While Oracle is looking to make it easier for developers to build and deploy machine learning models in Java, as it has already happened with Python, and meeting enterprise needs in the machine learning space.
Tribuo offers standard machine learning functionality which includes algorithms for building and deploying classification, clustering, and regression models in Java, with interfaces for TensorFlow, XGBoost, and ONNX.
How Tribuo can be useful in Natural language processing?
As Tribuo includes pipelines for transformation of data and provides a suite of evaluations for supported prediction tasks, and also collects statistics on inputs, it can describe the range of every input, with features like, managing IDs and outputs to avoid ID conflicts and confusion for chaining models.

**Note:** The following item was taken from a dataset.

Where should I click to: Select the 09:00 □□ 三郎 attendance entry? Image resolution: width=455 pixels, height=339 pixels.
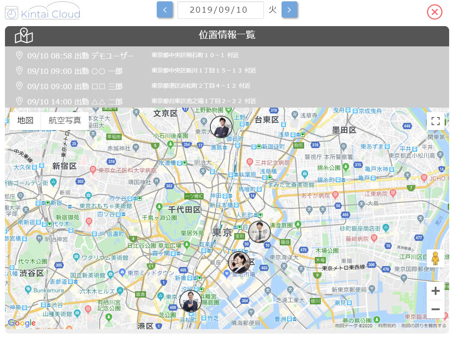pyautogui.click(x=75, y=86)
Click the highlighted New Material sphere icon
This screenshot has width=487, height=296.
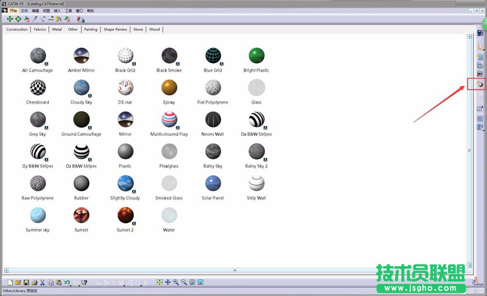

Tribuo model identifies a feature when seen for the first time, which is particularly useful in working with natural language processing, and the models knows exactly what outputs are, with the outputs being strongly typed, therefore Developers don't have to wonder whether a float is a probability, regressed value, or a cluster ID.
The provenance system in Tribuo can also generate a configuration that rebuilds the training pipeline to reproduce the model, with a tweaked model that can be built on new data or hyperparameters, allowing users to always know what a model is, where it came from, and how to create it.
Tribuo filling a gap for machine learning in Enterprise applications
Oracle believes that Tribuo can fill a gap in the marketplace for machine learning for enterprise apps, whereas the Google-built TensorFlow library already provides core algorithms for deep learning, Tribuo can offer several machine learning algorithms, which are in not available in TensorFlow.
And also providing an interface to TensorFlow, with the Apache Spark analytics engine for large, distributed systems, Tribuo will be ideal for smaller computations on a single machine.
Additionally, Tribuo provides interfaces to XGBoost and the ONNX runtime, along with to TensorFlow, allowing models trained in TensorFlow and XGBoost or stored in the ONNX format to be deployed alongside native Tribuo models, which support allows deployment in Java of models using popular Python libraries such as PyTorch.